Opinionis enim commenta delet dies, naturae judicia confirmat. (For time destroys the fictions of error and opinion, while it confirms the determination of nature and of truth.) Nothing discussed here should sound extravagant. Beijing has proffered wild ideas about the US beginning with the farce about the US Army’s role in the spread of the coronavirus. It does appear that was very likely part of Beijing’s effort to score a political warfare victory. The political warfare attack was method, wrongfully implemented, poorly executed, and absolutely unnecessary. It is all sad and unfortunate. The entire industrialized world is presently caught up with defeating this virus pandemic and doing their best. It is unfortunate that your country suffered first and dearly over it, but despite embarrassment or disappointment, even shame that may cause, that is a reality. That, however, should not be the immediate focus.

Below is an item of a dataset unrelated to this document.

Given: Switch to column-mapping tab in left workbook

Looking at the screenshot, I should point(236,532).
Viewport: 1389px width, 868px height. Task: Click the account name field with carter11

What the world does not need is the distraction of attacks to deflect culpability. It does not solve the crisis, does not demonstrate goodwill, and does not display an appropriate use of China’s national power along the lines of excellence. If anything, the political warfare attack has resulted in a loss of political currency in the world, which ironically is what China sought to protect with the effort. Lies do not last with age. The truth is usually discovered.

China is a great nation, a nation of great achievements, and it certainly has ambitions to accomplish even greater things. However, at the present, with the exception of Xi’s telephone call to Trump, it is not acting as such. Hopefully, his words have set the true course for the Chinese government from this point on. Indeed, rather than focusing on what has occurred emotionally and ascribing fault, and igniting discourse over a farce, China’s focus should be finding solutions. That would greatly impress the world. When a solution is found, that will garner far more praise than reproach for fault. If establishing a positive image for itself has become some immutable cause, China might show the world just how hard at work it is in finding that solution as a good member of the community of nations. Again, achievements made in that direction will shape the image of China not political warfare. Deus hæc fortasse benigna reducet in sedem vice. (Perhaps God by some gracious change, will restore things to their proper place.)